>> begin

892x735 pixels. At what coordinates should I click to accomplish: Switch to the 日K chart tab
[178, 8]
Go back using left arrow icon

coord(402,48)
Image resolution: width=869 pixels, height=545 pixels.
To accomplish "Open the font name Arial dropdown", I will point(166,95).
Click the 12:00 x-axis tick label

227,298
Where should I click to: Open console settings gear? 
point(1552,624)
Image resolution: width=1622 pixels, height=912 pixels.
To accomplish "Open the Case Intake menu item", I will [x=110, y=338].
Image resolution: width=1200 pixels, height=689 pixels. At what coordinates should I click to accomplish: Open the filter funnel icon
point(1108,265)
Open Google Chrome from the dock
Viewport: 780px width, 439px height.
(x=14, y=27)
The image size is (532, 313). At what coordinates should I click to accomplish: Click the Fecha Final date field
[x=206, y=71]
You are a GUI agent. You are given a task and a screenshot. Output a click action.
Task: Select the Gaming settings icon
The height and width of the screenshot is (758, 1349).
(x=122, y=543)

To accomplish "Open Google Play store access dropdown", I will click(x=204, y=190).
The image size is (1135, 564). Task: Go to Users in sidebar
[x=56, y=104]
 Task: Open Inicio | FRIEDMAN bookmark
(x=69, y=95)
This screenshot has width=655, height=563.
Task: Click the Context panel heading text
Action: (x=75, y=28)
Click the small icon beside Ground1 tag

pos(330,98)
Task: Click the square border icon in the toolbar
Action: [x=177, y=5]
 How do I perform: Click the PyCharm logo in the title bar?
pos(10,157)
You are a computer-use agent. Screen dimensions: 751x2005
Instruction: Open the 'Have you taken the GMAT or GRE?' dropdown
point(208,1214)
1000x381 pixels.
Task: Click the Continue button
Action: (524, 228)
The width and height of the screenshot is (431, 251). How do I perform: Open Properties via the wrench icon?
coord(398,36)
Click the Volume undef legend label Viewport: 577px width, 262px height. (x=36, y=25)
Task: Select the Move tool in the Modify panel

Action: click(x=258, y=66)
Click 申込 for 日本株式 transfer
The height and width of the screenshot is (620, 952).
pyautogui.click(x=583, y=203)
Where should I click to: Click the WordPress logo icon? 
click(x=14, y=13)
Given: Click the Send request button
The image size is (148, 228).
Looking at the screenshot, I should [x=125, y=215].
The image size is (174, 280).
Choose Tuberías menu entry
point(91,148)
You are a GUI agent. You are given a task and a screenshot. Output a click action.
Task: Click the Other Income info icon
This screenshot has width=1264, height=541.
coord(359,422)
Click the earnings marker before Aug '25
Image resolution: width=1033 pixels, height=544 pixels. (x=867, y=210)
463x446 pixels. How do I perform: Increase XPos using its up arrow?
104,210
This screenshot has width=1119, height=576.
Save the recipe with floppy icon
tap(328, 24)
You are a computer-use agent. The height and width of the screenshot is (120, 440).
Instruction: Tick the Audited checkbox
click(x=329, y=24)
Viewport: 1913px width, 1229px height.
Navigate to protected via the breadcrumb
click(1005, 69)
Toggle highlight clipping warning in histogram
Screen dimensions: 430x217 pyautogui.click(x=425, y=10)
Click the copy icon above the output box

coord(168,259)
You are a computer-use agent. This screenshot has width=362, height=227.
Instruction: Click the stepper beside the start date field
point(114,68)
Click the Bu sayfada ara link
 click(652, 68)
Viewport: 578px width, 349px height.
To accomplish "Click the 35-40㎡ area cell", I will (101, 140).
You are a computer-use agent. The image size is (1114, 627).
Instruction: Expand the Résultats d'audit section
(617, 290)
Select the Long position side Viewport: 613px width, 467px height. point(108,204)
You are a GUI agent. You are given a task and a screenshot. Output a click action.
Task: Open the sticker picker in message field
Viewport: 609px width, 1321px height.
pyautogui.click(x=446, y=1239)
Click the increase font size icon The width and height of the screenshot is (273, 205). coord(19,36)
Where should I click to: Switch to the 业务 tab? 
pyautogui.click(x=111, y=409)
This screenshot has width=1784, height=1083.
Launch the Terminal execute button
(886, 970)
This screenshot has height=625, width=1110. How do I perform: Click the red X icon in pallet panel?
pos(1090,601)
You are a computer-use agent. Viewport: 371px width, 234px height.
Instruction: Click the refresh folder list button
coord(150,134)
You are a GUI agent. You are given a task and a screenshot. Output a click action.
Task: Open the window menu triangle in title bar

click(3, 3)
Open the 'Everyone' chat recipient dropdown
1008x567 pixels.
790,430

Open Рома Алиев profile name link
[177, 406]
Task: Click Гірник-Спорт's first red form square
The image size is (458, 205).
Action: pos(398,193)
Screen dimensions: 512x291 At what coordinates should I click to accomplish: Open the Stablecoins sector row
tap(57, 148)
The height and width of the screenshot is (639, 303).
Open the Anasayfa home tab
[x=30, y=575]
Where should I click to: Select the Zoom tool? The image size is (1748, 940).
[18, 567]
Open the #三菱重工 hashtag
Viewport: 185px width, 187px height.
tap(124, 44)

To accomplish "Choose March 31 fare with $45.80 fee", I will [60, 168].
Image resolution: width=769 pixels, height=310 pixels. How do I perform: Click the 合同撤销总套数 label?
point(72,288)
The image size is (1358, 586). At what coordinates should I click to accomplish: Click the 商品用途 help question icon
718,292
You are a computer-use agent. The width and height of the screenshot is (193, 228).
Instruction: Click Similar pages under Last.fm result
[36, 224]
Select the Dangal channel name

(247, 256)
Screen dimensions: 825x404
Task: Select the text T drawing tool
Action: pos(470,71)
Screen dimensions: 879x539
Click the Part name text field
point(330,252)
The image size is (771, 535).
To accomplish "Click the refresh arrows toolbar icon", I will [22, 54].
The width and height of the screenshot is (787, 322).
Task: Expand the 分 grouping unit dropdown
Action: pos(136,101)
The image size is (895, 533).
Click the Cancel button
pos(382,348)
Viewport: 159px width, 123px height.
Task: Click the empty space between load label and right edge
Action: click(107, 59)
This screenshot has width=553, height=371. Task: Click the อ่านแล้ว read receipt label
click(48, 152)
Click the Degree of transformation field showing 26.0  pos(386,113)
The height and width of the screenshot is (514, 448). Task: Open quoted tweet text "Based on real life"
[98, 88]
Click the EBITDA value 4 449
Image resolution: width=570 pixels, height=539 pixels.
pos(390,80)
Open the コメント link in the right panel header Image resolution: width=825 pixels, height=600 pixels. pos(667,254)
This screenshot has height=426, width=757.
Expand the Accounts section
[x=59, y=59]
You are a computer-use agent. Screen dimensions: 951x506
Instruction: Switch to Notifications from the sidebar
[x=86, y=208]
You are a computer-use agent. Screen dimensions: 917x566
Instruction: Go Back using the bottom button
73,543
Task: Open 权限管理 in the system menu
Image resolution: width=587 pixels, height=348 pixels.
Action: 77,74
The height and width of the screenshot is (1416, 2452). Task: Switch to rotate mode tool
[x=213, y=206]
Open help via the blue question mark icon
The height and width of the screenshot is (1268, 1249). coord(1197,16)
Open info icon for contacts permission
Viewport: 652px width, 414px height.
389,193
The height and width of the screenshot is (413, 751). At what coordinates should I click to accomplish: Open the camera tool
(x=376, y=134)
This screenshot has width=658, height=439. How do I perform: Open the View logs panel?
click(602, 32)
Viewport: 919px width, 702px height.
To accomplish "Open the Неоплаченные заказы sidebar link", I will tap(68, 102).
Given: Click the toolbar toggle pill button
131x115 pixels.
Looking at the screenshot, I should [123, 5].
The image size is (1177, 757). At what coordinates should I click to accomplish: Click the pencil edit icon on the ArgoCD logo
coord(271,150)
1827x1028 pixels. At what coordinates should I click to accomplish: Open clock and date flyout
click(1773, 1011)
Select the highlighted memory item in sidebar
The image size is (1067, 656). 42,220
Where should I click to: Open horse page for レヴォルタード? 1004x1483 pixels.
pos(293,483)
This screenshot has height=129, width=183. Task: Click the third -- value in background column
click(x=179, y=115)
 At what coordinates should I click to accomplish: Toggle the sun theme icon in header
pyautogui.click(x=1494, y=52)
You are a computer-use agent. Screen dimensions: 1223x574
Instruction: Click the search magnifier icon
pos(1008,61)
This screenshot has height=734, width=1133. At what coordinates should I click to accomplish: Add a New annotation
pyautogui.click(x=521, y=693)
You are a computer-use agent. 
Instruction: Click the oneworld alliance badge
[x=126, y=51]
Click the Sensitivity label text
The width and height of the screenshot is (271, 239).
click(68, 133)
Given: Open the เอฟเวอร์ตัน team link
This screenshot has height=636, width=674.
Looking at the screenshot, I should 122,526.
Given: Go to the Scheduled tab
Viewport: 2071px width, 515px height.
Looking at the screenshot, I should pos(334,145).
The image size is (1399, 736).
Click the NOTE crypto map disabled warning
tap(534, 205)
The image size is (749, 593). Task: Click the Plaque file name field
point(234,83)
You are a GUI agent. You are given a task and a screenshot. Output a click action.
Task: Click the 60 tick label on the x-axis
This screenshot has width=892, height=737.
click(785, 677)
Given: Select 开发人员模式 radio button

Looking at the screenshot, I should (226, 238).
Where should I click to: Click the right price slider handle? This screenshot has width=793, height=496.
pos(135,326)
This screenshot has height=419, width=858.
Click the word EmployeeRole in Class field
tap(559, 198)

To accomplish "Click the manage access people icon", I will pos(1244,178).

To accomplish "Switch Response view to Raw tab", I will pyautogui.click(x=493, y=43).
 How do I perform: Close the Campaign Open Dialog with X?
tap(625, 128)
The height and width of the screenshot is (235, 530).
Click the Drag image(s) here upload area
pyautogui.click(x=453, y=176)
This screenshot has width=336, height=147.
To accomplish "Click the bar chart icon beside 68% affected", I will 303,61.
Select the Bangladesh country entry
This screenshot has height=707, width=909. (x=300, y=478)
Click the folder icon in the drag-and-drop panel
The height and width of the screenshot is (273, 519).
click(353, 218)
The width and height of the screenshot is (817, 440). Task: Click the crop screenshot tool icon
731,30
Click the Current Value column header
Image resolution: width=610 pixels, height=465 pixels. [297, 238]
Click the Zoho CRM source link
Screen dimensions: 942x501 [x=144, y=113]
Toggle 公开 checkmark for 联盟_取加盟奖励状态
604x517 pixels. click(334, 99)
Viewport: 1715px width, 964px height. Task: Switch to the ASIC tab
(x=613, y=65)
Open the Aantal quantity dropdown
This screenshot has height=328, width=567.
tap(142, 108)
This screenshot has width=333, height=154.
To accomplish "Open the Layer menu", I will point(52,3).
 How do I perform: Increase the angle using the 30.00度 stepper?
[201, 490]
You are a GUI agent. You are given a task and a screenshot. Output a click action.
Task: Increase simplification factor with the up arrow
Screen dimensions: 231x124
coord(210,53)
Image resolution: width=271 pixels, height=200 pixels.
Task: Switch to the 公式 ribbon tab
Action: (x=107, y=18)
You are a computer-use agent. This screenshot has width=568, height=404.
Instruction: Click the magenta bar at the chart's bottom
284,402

>> end

Exercise requirements:
Repeat the data from the line containing "Given: Click the toolbar toggle pill button" through the line containing "point(234,83)", reproducing each line unchanged.

Result of this task:
Given: Click the toolbar toggle pill button
131x115 pixels.
Looking at the screenshot, I should [123, 5].
The image size is (1177, 757). At what coordinates should I click to accomplish: Click the pencil edit icon on the ArgoCD logo
coord(271,150)
1827x1028 pixels. At what coordinates should I click to accomplish: Open clock and date flyout
click(1773, 1011)
Select the highlighted memory item in sidebar
The image size is (1067, 656). 42,220
Where should I click to: Open horse page for レヴォルタード? 1004x1483 pixels.
pos(293,483)
This screenshot has height=129, width=183. Task: Click the third -- value in background column
click(x=179, y=115)
 At what coordinates should I click to accomplish: Toggle the sun theme icon in header
pyautogui.click(x=1494, y=52)
You are a computer-use agent. Screen dimensions: 1223x574
Instruction: Click the search magnifier icon
pos(1008,61)
This screenshot has height=734, width=1133. At what coordinates should I click to accomplish: Add a New annotation
pyautogui.click(x=521, y=693)
You are a computer-use agent. 
Instruction: Click the oneworld alliance badge
[x=126, y=51]
Click the Sensitivity label text
The width and height of the screenshot is (271, 239).
click(68, 133)
Given: Open the เอฟเวอร์ตัน team link
This screenshot has height=636, width=674.
Looking at the screenshot, I should 122,526.
Given: Go to the Scheduled tab
Viewport: 2071px width, 515px height.
Looking at the screenshot, I should pos(334,145).
The image size is (1399, 736).
Click the NOTE crypto map disabled warning
tap(534, 205)
The image size is (749, 593). Task: Click the Plaque file name field
point(234,83)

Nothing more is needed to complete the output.